First and foremost, he’ll be the administration’s salesman, making the case to Republican governors and mayors that supporting the infrastructure plan will be in their best interests. He has also pledged to turn the Transportation Department into an unlikely crucible of progressive policy, vowing when he first came to Washington that the agency would “rise to the climate challenge.” He has also promised to apply an “equity lens” to infrastructure projects.

National infrastructure, racial equity and climate change are an ambitious portfolio for the young secretary. They also sound like the sturdy pillars of a Democratic presidential campaign, something Buttigieg won’t talk about but that is not lost on his former staffers.

“He gets to be Build Back Better,” an anonymous former presidential campaign staffer told Yahoo, referring to Biden’s campaign slogan.

“He gets blank checks. He can tie himself to feel-good projects coming out of the administration,” the person said.

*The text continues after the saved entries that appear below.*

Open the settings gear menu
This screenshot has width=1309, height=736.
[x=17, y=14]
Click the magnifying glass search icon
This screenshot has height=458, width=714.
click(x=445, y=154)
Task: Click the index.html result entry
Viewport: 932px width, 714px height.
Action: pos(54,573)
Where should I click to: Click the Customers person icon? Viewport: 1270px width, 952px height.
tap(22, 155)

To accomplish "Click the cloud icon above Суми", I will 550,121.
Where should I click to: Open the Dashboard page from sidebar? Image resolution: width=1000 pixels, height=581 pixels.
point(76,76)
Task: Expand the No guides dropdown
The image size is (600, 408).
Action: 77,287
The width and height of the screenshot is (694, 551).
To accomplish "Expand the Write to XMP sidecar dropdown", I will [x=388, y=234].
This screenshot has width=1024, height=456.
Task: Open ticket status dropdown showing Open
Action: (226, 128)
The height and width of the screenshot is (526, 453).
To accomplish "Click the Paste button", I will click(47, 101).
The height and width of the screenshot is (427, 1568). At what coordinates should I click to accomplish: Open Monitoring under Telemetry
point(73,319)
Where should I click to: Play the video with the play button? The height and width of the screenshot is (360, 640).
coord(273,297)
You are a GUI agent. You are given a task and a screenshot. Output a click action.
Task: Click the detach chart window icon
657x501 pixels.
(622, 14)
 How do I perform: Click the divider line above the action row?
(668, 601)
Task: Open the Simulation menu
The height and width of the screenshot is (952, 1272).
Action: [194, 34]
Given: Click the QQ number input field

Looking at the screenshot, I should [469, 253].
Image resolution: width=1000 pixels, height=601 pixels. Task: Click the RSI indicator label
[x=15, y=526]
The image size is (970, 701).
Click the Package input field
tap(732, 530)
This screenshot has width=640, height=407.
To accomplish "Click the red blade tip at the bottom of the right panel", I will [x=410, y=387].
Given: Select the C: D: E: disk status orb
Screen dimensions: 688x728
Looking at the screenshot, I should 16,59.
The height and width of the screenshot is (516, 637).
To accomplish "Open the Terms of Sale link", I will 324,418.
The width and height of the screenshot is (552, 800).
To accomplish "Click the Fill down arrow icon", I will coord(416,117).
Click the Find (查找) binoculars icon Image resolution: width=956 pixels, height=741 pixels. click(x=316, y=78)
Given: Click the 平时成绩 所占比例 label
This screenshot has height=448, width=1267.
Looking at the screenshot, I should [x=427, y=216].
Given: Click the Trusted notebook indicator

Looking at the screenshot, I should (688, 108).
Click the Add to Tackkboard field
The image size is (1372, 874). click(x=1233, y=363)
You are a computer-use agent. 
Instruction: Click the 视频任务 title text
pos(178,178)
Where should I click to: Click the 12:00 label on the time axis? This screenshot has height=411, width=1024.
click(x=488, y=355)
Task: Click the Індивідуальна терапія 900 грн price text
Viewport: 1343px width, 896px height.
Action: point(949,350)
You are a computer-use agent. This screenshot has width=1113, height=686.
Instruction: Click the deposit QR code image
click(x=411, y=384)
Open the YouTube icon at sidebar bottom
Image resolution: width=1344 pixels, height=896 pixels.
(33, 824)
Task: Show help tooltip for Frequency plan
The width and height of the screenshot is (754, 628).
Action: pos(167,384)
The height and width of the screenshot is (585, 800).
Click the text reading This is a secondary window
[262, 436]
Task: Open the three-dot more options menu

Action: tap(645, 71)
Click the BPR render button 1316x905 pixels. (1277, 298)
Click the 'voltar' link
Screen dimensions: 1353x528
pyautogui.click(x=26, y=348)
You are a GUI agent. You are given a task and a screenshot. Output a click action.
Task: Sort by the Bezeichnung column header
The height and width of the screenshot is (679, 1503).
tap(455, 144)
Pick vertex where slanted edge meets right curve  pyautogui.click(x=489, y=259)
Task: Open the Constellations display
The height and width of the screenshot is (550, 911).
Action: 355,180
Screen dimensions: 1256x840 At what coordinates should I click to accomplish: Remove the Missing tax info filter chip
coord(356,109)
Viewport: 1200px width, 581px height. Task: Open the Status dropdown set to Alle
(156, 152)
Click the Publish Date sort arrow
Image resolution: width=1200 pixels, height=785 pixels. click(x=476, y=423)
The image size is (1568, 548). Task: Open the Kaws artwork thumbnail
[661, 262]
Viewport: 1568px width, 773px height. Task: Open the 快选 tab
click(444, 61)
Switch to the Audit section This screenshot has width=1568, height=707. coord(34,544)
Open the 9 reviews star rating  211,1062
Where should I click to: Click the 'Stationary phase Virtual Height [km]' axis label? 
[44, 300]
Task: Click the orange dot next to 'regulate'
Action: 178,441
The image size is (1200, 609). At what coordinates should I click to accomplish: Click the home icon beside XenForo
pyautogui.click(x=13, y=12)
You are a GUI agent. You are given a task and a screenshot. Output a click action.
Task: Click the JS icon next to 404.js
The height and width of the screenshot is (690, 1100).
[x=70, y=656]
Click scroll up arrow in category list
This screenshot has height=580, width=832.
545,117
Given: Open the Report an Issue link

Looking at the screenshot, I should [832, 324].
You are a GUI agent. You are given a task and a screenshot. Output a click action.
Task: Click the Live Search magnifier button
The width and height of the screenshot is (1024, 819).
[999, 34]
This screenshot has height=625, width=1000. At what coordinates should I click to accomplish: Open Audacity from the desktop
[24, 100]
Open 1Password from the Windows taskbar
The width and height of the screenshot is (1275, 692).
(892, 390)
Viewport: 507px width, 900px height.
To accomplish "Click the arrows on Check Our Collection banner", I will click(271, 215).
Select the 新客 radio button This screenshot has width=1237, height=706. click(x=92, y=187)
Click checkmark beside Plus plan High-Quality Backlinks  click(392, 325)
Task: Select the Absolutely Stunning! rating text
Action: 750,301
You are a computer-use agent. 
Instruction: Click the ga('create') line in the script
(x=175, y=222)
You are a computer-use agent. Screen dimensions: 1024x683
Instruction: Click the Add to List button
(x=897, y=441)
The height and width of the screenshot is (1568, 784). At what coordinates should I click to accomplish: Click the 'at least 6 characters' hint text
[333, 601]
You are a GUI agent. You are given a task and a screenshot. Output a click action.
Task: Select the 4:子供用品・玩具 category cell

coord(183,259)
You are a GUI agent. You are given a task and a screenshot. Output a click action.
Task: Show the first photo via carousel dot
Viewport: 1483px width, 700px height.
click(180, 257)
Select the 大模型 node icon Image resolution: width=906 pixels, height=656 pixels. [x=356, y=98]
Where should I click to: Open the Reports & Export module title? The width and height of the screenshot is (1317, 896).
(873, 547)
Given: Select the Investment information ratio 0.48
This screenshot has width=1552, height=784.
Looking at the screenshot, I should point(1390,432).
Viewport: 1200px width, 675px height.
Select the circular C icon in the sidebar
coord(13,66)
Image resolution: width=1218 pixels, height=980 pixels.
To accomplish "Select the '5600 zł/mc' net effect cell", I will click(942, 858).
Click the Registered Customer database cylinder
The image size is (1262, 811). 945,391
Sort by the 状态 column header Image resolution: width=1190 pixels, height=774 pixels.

Yahoo noted the spending extravaganza also affords Buttigieg the opportunity to travel the country and introduce himself “to prospective voters, and tout those aforementioned feel-good projects to media both national and local.”

The site noted a challenge for Buttigieg will be to prevent Republicans from criticizing the spending decisions “as tunnels for turtles, a series of giveaways to progressive groups for progressive imperatives.”

In 2007, then-Congressman Pete Hoekstra (R-MI) criticized a $318,000 expenditure to build a four-foot fence along a western Michigan causeway to block turtles from crossing the busy road, Fox News reported.

Hoesktra questioned by the project, paid for with federal Transportation Department funds, and why one was not selected that was “more related to the movement of people and products.”

In December 2020, environmentalists complained an expansive $1.36 billion Loop 1604 interstate project would harm a nearby aquifer recharge zone in Texas.

TexPIRG Education Fund and Frontier Group deemed the project “one of the six biggest highway boondoggles in the U.S.,” according to San Antonio Current.

“The secretary believes that no matter where you live and what your politics are, the American people will benefit from an investment in infrastructure that is focused on jobs, climate, and equity,” a Buttigieg spokesman told Yahoo News.

“And he will work with the White House to deliver that message directly to the American people.”